● DOCUMENT EXCERPT
--- START ---

What is a somatic earth artist?

I’d like to share a bit about how I came to this identity as a somatic earth artist since it’s in the title of my forth-coming book, EarthBodyBoat: Queer Journey Of A Somatic Earth Artist [more here].

I was seeking a way to describe what I do, I’m not just a dancer, or just a visual artist, what about the performative art and embodied practice I do in nature, where does the writing I do fit into describing my work?

My work is both deeply rooted and yet flexible in its forms of expression. The combination of words–somatic, earth, artist, hold all of this for me–the practice of embodiment, spiritual communion with nature, and the artmaking itself.

The word somatic, in simplest terms, is another word for body. But more broadly, it’s an understanding that the body is a living organism. In a somatic practice, we explore bringing our awareness to moving from inside our body rather than how our body looks to others or regarding the body as an object to be used as a machine.

When I do somatic practices in nature, I can’t help but discover the sensations of interconnectedness with the organism of earth and all of nature­­­­. Moving simultaneously from inner impulses while allowing the energies of the place and elementals to also move through with me or I with them, I becoming we and then I again. In this regard embodiment can be psychedelic meaning that everything feels connected and kaleidoscopic, endlessly morphing. There are worlds within, both beautiful and devastated, both wild and domesticated. One moment I’m walking upright and civilized the next I’m on my back, feet in the sky and I’ve become a blade of grass. The next I’m the whole forest shimmering and singing with the choir. The vibration of the singing stirs emotions of devotion and stories of separation and my arms and fists needing to do an anger dance. Then I’m feeling an impulse to collect tiny sticks and pile them under a rock while making clicking squirrel noises. I discover then the presence of an old man in my hands and the shape of my spine. He came with stories without words; instead, he offers purpose to my activity of gathering sticks. Then I rest on the ground for some time just breathing and find myself absorbed in the consciousness that lives in my pelvis with all of its stories and sensations. There’s a continuous moving between myself as Ahjo and being a body part of whatever landscape I happen to be in.

--- END ---

● DATA EXCERPTS
--- START ---

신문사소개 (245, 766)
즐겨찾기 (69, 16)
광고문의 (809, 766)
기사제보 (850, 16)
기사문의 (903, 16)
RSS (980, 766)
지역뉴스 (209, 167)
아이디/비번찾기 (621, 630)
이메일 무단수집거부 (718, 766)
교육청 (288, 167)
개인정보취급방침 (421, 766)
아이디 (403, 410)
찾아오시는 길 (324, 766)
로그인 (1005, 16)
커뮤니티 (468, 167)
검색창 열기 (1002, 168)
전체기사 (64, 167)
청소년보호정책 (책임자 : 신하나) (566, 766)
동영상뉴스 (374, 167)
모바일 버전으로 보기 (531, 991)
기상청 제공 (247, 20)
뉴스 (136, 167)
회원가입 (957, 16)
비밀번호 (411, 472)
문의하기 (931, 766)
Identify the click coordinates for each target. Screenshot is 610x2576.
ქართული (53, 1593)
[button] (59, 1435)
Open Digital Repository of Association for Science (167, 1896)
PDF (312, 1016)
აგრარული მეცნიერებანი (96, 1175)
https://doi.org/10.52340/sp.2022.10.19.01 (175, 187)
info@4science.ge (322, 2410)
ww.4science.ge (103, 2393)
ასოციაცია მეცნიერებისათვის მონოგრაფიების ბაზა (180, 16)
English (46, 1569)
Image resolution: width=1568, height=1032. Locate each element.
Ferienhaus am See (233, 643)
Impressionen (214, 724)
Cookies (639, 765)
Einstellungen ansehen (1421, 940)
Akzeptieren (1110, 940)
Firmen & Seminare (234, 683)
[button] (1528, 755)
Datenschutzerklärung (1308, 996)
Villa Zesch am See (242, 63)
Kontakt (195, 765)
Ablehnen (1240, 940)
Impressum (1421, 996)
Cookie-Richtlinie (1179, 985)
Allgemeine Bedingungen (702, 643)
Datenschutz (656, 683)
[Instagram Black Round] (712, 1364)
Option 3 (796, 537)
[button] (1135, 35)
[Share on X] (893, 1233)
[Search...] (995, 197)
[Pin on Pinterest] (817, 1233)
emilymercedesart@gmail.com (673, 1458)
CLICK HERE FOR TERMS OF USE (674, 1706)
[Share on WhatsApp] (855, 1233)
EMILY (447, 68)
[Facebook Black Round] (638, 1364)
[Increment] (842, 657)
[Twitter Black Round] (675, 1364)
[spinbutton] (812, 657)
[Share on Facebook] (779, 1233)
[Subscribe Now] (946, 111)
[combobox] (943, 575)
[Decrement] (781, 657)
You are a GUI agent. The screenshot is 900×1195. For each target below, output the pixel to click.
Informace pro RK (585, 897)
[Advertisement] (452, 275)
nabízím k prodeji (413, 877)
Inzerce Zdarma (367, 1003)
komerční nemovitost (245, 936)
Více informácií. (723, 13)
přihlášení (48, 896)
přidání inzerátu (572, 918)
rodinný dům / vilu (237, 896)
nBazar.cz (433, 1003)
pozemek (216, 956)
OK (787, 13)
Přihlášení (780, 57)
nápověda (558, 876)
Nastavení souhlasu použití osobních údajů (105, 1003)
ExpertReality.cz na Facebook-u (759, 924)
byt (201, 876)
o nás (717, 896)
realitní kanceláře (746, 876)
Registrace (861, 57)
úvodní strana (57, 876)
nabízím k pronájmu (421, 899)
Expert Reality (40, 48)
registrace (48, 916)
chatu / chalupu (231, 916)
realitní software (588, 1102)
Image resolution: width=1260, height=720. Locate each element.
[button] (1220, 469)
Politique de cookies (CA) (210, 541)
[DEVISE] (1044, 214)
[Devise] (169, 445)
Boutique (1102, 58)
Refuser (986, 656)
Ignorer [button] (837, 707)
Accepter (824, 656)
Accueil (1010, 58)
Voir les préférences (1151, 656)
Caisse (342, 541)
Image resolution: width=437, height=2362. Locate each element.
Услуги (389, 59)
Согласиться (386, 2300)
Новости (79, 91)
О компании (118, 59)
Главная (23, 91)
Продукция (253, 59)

--- END ---

● DIRECTIONS
Return the part of the somatic earth artist essay from "I’d like to" up to and including "describing my work?", reproduced word for word.

● OUTPUT OF THE EXERCISE
I’d like to share a bit about how I came to this identity as a somatic earth artist since it’s in the title of my forth-coming book, EarthBodyBoat: Queer Journey Of A Somatic Earth Artist [more here].

I was seeking a way to describe what I do, I’m not just a dancer, or just a visual artist, what about the performative art and embodied practice I do in nature, where does the writing I do fit into describing my work?